I have read from here and a bit not sure about the partition log.

First they say:

For each topic, the Kafka cluster maintains a partitioned log that looks like this:

Then they show a picture:

enter image description here

Also they say

The partitions in the log serve several purposes. First, they allow the log to scale beyond a size that will fit on a single server. Each individual partition must fit on the servers that host it, but a topic may have many partitions so it can handle an arbitrary amount of data. Second they act as the unit of parallelism—more on that in a bit.

Do I understand correctly that :

  1. On a cluster, it can have only one partition log of a topic?

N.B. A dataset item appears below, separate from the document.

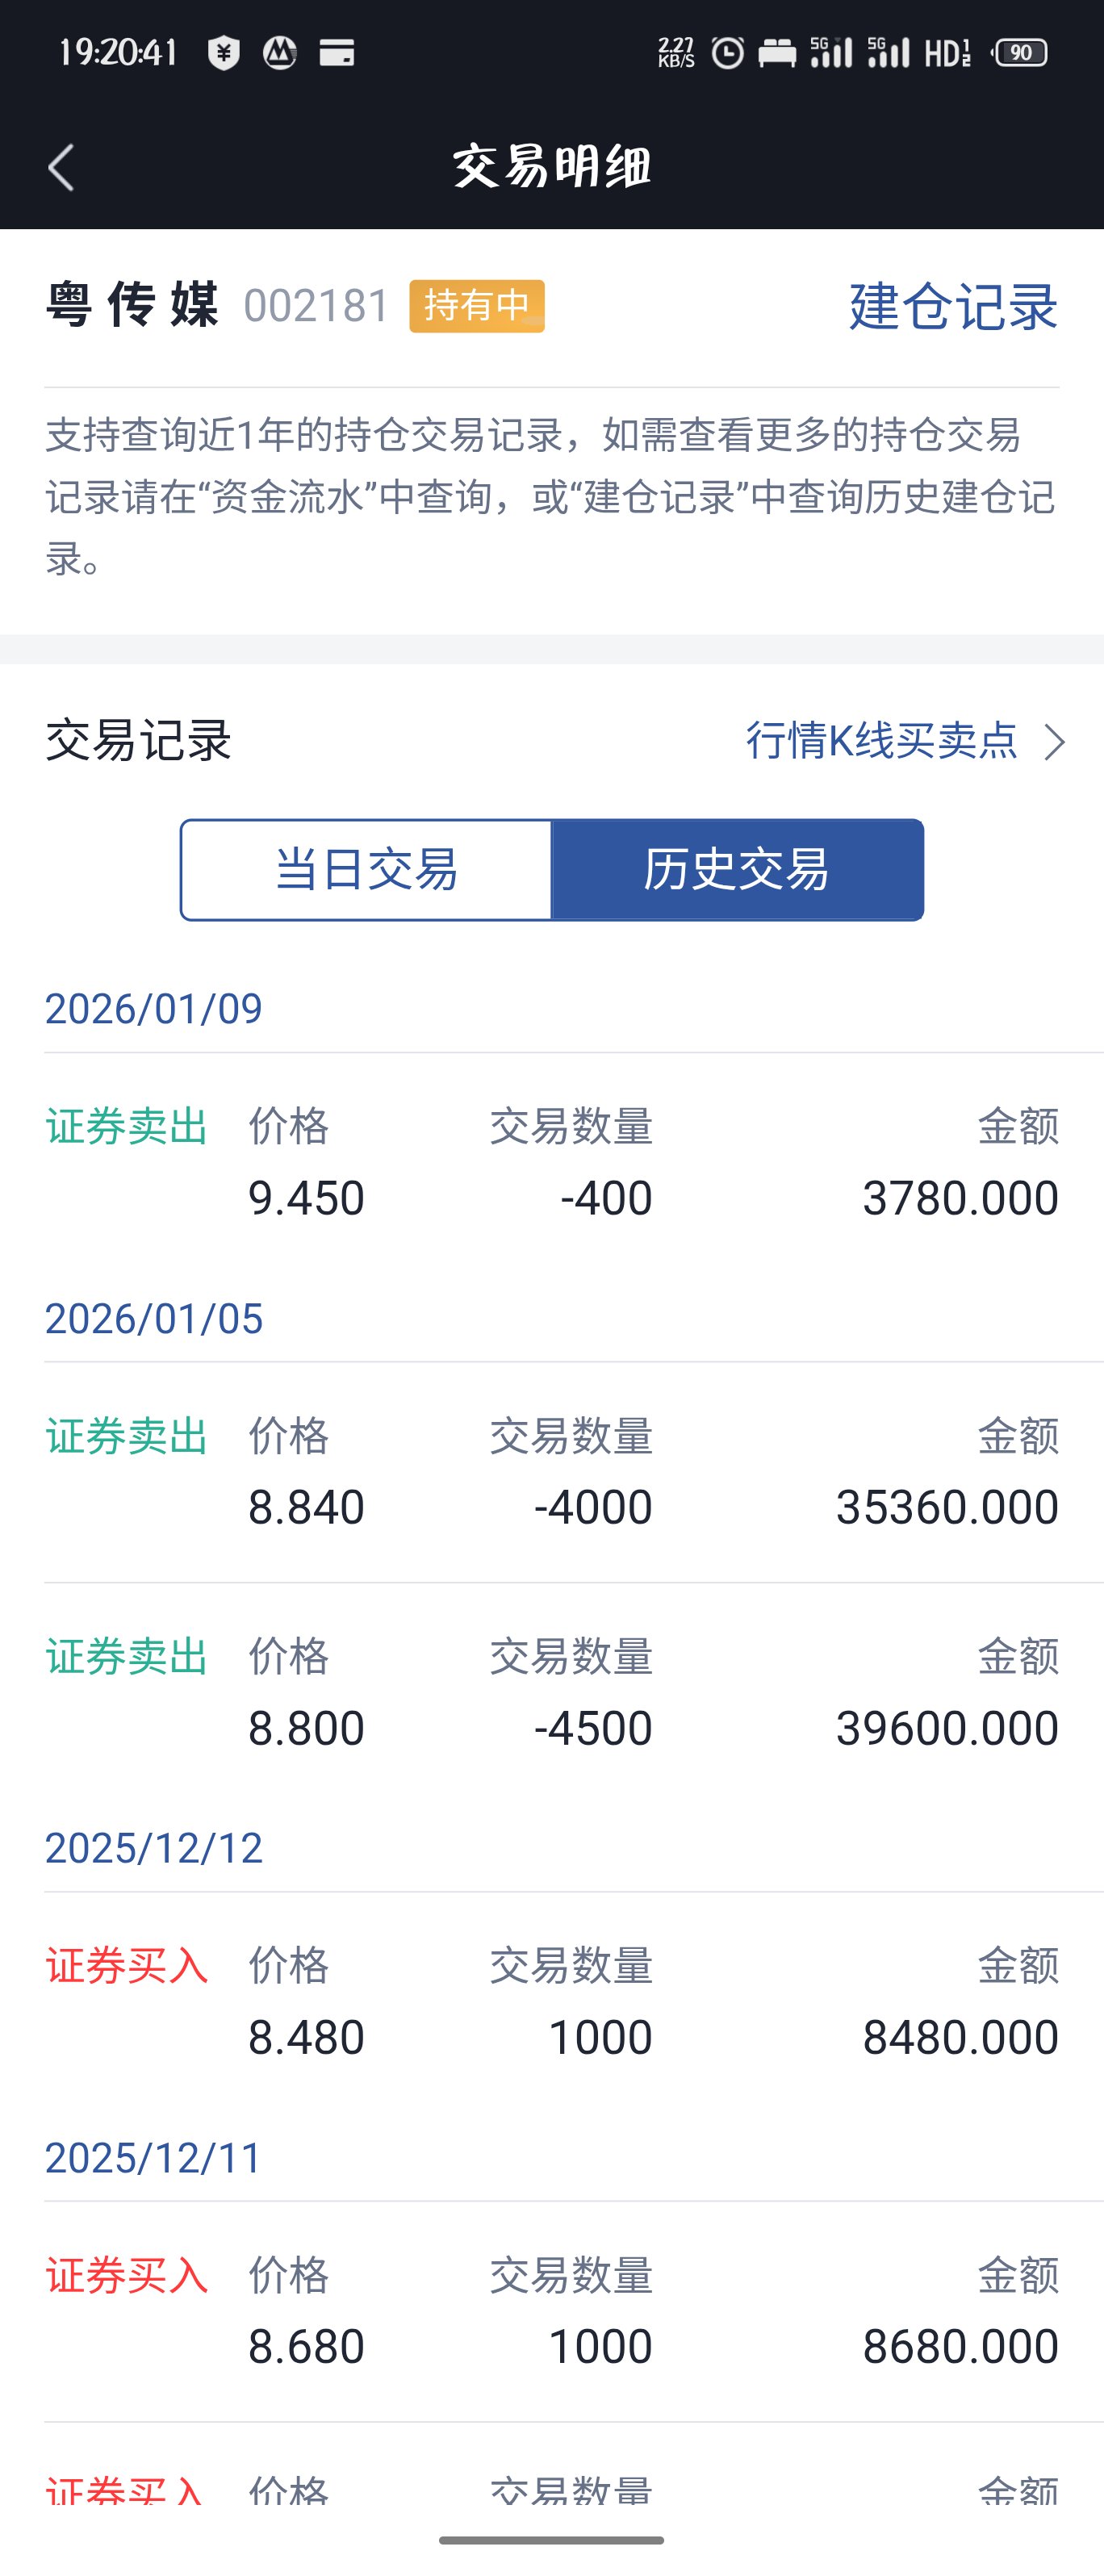
Task: Open 2025/12/12 buy record at 8.480
Action: [x=552, y=2002]
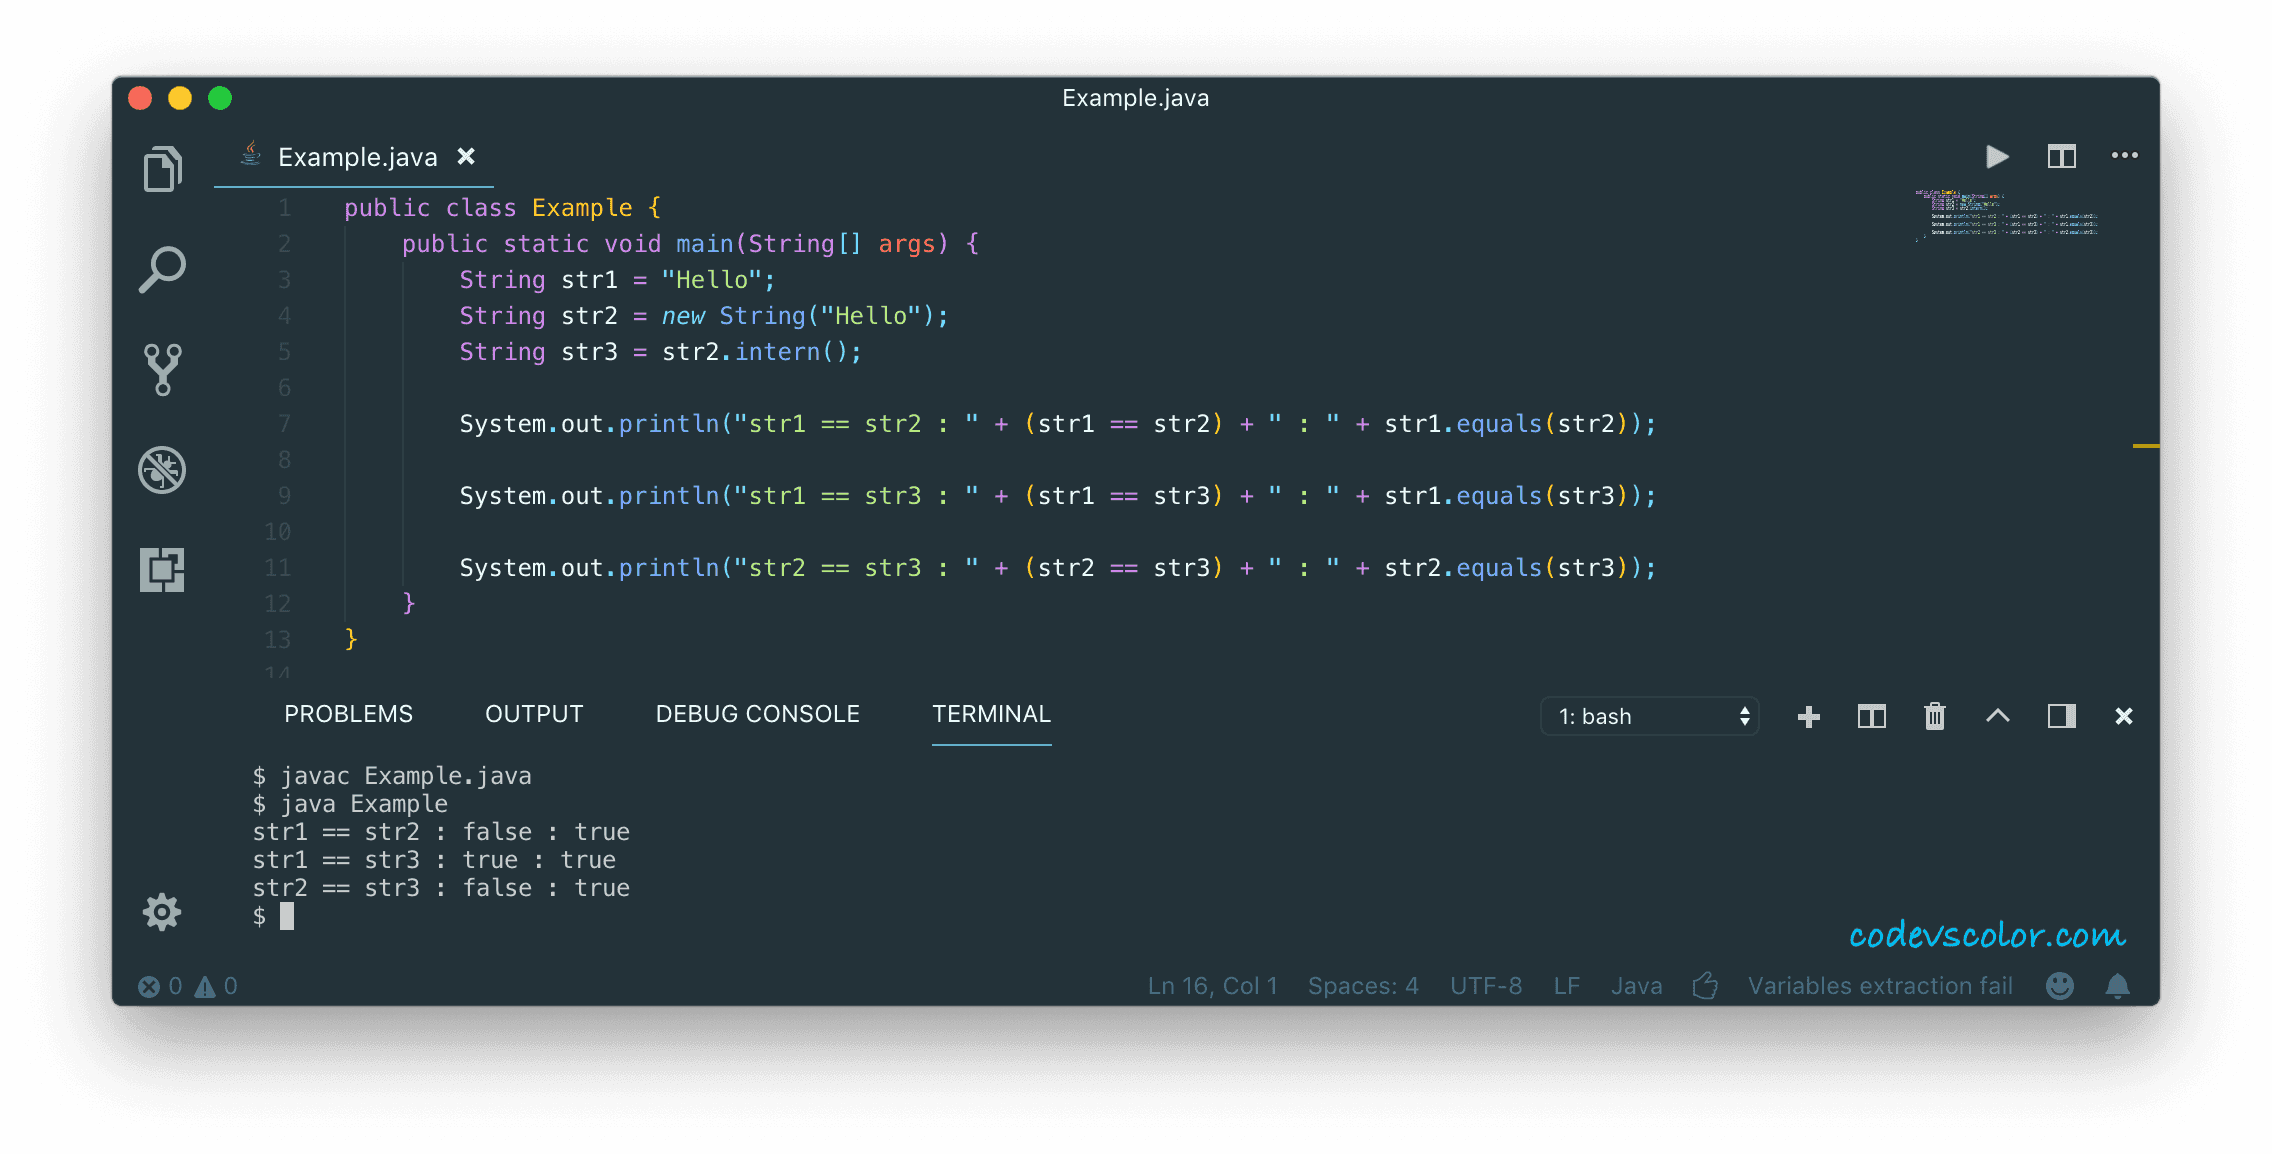Run the Example.java file via the play icon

In other words, two partition of the same topic cannot be in the same cluster?
  2. A Cluster can have multiple partition log from different topics?
  3. The picture about a topic should be more like this? enter image description here
2
1. your understanding is incorrect. A topic can have many partitions that are spread out on different machines (broker nodes) in the cluster – Hans Jespersen

2 Answers

1
votes

A topic consist of 1 or many partitions. You specify the number of partitions when creating the topic, and partitions can also be added after creation.

Kafka will spread the partitions on as many brokers as it can in the cluster. If you only have a single broker then they will be all on this broker.

Many partitions from the same topic can live on the same broker. This happens all the time as most clusters only have a dozen brokers and it's not uncommon to have 50 partitions, hence several partitions from the same topic will live on the same broker.

What the docs say is that a partition is a unit that cannot be split. It's either on a broker or not. Whereas a topic is just a collections of partitions that have the same name and configuration.

1
votes

To answer your question:

  1. For a Kafka cluster of b brokers and a topic with p partitions, each broker will roughly hold p/b partitions as primary copy. They might also hold the replica partitions, but that depends on your replication factor. So, e.g. if you have a 3-node cluster, and a topic test with 6 partitions, each node will have 2 partitions.

  2. Yes, it surely can. Extending the previous point, if you have two topics test1, and test2, each with 6 partitions, then each broker will hold 4 partitions in total (2 for each topics).

  3. I guess in the diagram you have mislabeled brokers as cluster.